A comprehensive review of sEMG-IMU sensor fusion for upper limb movements pattern recognition
Honglei Zhang, Sidi Mohamed Sid’El Moctar, Sofiane Boudaoud, Imad Rida
Abstract
This review provides a comprehensive analysis of sEMG-IMU sensor fusion techniques for upper limb movement pattern recognition. It offers detailed insights into the signal generation mechanisms of both surface electromyography (sEMG) and inertial measurement units (IMU), and critically explores multisensory fusion strategies aimed at enhancing recognition accuracy and reliability. Key stages in the pattern recognition process, including signal acquisition, signal pre-processing, feature extraction and learning, are systematically examined.
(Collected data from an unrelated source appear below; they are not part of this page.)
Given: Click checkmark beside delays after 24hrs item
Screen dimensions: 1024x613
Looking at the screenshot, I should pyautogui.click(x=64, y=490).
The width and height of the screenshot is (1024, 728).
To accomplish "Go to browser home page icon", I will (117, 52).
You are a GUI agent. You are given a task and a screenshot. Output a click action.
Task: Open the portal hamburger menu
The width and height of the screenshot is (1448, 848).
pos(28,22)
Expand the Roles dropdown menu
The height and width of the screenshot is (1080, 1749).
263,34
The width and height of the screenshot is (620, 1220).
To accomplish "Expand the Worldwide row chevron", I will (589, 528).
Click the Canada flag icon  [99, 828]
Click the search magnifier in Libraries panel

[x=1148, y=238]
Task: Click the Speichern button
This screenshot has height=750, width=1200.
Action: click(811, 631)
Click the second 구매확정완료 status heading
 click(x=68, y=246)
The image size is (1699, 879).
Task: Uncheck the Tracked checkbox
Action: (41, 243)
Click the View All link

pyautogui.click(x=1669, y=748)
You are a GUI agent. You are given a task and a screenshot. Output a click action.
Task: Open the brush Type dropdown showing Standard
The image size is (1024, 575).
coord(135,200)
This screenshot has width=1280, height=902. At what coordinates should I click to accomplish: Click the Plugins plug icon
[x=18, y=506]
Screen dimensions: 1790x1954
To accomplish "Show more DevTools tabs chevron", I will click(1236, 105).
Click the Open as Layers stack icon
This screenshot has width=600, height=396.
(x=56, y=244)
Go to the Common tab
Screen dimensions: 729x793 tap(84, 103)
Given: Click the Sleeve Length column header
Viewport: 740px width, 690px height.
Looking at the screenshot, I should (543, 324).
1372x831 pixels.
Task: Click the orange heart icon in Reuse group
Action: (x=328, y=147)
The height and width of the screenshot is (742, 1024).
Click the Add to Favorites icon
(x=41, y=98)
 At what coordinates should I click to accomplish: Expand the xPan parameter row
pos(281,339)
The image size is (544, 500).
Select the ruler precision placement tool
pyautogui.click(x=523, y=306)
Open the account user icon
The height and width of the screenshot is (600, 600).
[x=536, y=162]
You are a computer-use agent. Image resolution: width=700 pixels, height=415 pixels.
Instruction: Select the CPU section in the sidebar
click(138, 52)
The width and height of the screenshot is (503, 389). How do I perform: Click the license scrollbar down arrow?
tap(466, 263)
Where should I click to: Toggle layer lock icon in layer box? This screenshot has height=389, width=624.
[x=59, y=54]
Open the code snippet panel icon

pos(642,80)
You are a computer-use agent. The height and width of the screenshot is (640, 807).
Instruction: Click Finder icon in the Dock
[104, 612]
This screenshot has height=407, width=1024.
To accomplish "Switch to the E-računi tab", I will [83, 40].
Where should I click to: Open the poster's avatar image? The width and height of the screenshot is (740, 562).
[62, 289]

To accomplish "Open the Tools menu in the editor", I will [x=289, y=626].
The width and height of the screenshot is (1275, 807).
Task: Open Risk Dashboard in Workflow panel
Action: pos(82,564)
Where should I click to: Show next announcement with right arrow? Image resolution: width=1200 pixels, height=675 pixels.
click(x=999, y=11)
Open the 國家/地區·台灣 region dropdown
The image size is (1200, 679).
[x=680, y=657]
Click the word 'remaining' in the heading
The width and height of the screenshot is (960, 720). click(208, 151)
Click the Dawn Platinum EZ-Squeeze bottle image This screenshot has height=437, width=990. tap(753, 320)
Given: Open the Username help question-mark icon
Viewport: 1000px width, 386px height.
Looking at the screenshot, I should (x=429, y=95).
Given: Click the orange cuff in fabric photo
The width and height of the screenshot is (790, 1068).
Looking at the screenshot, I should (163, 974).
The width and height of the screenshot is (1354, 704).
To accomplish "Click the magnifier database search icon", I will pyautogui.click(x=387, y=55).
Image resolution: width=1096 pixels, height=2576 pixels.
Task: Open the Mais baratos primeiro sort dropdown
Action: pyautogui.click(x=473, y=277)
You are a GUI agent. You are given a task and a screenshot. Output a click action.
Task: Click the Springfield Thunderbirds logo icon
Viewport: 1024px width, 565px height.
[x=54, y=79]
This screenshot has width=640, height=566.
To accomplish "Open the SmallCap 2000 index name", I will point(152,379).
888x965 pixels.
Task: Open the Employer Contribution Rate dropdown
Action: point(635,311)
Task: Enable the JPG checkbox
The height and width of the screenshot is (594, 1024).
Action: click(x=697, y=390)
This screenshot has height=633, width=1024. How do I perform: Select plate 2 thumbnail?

Significant advancements in tasks including hand gesture recognition (HGR), hand sign language recognition (HSLR), human activity recognition (HAR), joint angle estimation (JAE), and force/torque estimation (FE/TE) are discussed, emphasizing the role of sEMG-IMU integration in achieving improved performance. The review further explores the practical applications of these technologies in areas such as rehabilitation, prosthetic control, and human–machine interaction (HMI). Finally, this review identifies the main challenges in sEMG-IMU sensor fusion and proposed potential future research directions, focusing on overcoming current limitations and advancing the development of more robust and accurate sensor fusion models.